AB4
- Country: Belgium
- Broadcast area: Belgium
- Headquarters: Brussels, Belgium

Programming
- Language: French
- Picture format: 576i (16:9 SDTV)

Ownership
- Owner: AB Groupe
- Sister channels: AB3

History
- Launched: 28 October 2002; 23 years ago
- Closed: 13 September 2017; 8 years ago
- Replaced by: ABXplore

= AB4 =

Belgian television channel

AB4 was a Belgian broadcast television station owned and operated by BTV, a subsidiary of AB Groupe. It targeted the French community in Belgium. On September 13, 2017, at 20:30 it became ABXplore.

==History==
Claude Berda, CEO of the French AB Groupe, launched AB4 in October 2002 without authorization from the French Community of Belgium to broadcast its new channel over its territory. He had obtained the authorization of the French Superior Audiovisual Council on 24 September 2002 to activate a dormant operating license existing since 26 March 1996 (amended 24 March 1998) on the AB30 service. On the basis of the European Television Without Borders Directive, a channel which has been granted a license to operate in a European State may be broadcast unhindered in all other Member States, provided that the content broadcast is the same as in the origin.

The AB4 signal was transmitted from France to the Eutelsat satellite system which forwards it to the headquarters of the association of Belgian French-speaking teledistributors who then provides it to contracted networks.

AB4 has been licensed by the Higher Audiovisual Council of the French Community of Belgium since 23 September 2003.
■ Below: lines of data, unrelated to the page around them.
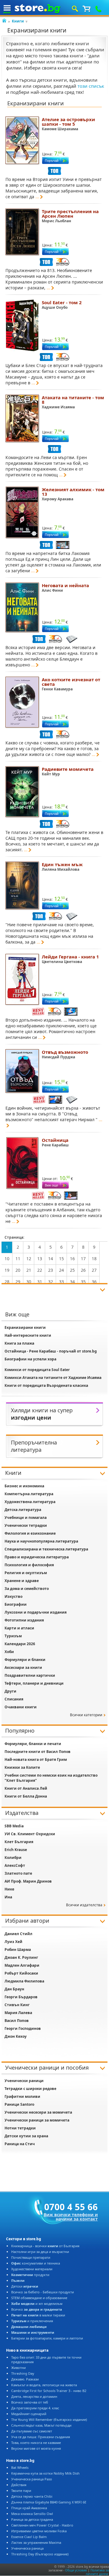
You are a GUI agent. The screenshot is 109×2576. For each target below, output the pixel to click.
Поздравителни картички (30, 1675)
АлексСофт (15, 1865)
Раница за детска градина (32, 2519)
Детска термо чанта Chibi (31, 2496)
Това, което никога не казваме (36, 2442)
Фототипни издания (24, 1620)
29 (17, 1282)
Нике (9, 1889)
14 (50, 1258)
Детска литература (23, 1509)
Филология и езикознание (30, 1533)
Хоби (9, 1651)
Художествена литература (30, 1501)
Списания (14, 1699)
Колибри (13, 1857)
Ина (8, 1897)
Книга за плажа (19, 1343)
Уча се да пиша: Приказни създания (40, 2437)
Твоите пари (21, 2490)
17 (83, 1258)
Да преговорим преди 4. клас (35, 2408)
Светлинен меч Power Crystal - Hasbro (42, 2525)
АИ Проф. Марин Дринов (28, 1881)
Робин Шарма (18, 1949)
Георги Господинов (23, 2028)
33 (61, 1282)
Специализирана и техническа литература (46, 1549)
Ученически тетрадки (26, 1525)
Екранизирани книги (25, 1327)
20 (17, 1270)
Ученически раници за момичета (37, 2120)
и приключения (32, 2321)
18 (94, 1258)
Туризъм (13, 1635)
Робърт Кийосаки (21, 1973)
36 (94, 1282)
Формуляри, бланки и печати (33, 1743)
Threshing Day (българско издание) (39, 2554)
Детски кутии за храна (26, 2136)
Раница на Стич (20, 2143)
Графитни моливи (22, 2096)
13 (39, 1258)
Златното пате (18, 1873)
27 (94, 1270)
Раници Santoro (19, 2104)
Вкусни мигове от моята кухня (36, 2448)
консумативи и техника (35, 2263)
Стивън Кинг (17, 2004)
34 (72, 1282)
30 (28, 1282)
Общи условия (76, 2570)
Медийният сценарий (28, 2413)
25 (72, 1270)
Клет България (19, 1841)
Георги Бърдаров (21, 1996)
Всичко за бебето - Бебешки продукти (42, 2292)
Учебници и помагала (26, 1517)
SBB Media (14, 1826)
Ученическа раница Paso (31, 2479)
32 (50, 1282)
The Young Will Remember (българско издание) (49, 2419)
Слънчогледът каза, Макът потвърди (41, 2425)
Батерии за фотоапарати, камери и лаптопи (47, 2338)
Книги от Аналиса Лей (26, 1788)
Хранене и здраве (22, 1580)
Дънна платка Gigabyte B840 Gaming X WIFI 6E (48, 2502)
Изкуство (13, 1596)
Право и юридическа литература (37, 1557)
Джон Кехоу (16, 2036)
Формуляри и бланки (25, 1659)
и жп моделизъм (36, 2303)
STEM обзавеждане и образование (39, 2297)
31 (39, 1282)
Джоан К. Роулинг (21, 1957)
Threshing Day (22, 2373)
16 (72, 1258)
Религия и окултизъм (26, 1572)
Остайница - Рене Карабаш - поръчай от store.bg (51, 1351)
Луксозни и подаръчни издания (36, 1612)
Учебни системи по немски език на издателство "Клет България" (51, 1778)
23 (50, 1270)
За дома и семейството (27, 1588)
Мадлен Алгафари (22, 1965)
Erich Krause (16, 1849)
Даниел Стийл (18, 1933)
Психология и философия (29, 1564)
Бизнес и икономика (24, 1486)
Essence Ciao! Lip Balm (29, 2536)
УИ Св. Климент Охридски (30, 1833)
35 (83, 1282)
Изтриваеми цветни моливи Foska (39, 2531)
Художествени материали (31, 2269)
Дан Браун (14, 1989)
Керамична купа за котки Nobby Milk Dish (45, 2473)
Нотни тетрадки (20, 2128)
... (37, 196)
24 (61, 1270)
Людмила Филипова (24, 1981)
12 (28, 1258)
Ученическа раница (27, 2548)
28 (7, 1282)
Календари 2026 (20, 1643)
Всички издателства (84, 1904)
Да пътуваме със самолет (31, 2431)
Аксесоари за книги (23, 1667)
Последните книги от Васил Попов (38, 1751)
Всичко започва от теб (29, 2402)
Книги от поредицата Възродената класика (46, 1385)
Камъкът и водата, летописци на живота (44, 2385)
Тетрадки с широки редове (30, 2088)
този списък (91, 86)
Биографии (16, 1604)
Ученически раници (24, 2080)
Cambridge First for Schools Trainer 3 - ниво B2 (48, 2390)
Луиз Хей (13, 1941)
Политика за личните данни (97, 2572)
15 (61, 1258)
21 (28, 1270)
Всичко (36, 2309)
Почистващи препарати (30, 2257)
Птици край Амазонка (29, 2508)
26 (83, 1270)
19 (7, 1270)
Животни (18, 2367)
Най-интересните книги (28, 1335)
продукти (30, 2274)
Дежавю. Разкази (25, 2379)
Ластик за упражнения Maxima (36, 2542)
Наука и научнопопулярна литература (41, 1541)
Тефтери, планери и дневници (34, 1683)
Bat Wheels (19, 2467)
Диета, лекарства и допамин (34, 2396)
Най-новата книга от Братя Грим (36, 1759)
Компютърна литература (29, 1493)
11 (17, 1258)
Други (10, 1691)
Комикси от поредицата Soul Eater (37, 1369)
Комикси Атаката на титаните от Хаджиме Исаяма (53, 1377)
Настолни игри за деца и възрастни (40, 2251)
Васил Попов (17, 2020)
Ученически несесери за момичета (38, 2112)
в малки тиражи (38, 2315)
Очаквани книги (21, 1707)
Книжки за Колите (22, 1767)
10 (7, 1258)
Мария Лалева (18, 2012)
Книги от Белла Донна (26, 1796)
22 (39, 1270)
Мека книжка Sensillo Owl (32, 2513)
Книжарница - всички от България (45, 2246)
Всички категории (86, 1714)
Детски (24, 2286)
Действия (18, 2484)
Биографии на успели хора (30, 1359)
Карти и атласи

Since the beginning of 2007, the AB3 and AB4 content have been broadcast from the headquarters of AB Groupe in La Plaine Saint-Denis in the Paris suburbs where it creates greater synergy between groups and reduce staff costs in Belgium in the face of an average audience. The diffusion is made between the two countries via digital technologies. This decision would not be foreign to the entry of the TF1 group into the capital of AB Group.

Since May 2009, the TF1 Group has grown from 33.5% to 49% in the Holding WB, which manages the AB3, AB4, and Vidéoclick3 channels.

Philippe Zrihen, Program Director, said in 2010 at tuner.be: "It is under study. It was necessary to go through a hierarchy of priorities, and quite naturally AB3 imposed itself in the recasting. AB4 has not changed its editorial line. This is something we are also considering."

Since March 22, 2010, AB4 shares its antenna with "AB shopping" devoted to tele-shopping. Subsequently, from October 8, 2011, the latter takes a greater place in the AB4's schedule by being broadcast from 8:00 pm to 4:00 pm: AB4 only broadcasts 4 hours of programs.

On April 28, 2011, at 1:00 pm, AB4 switched to 16:9 format. On August 11, 2015, the channel ceased satellite broadcasting (Hotbird 13).

On September 13, 2017, the AB group decided to rename the AB4 chain by becoming ABXplore, and reformat it into a channel devoted to documentaries and entertaining content.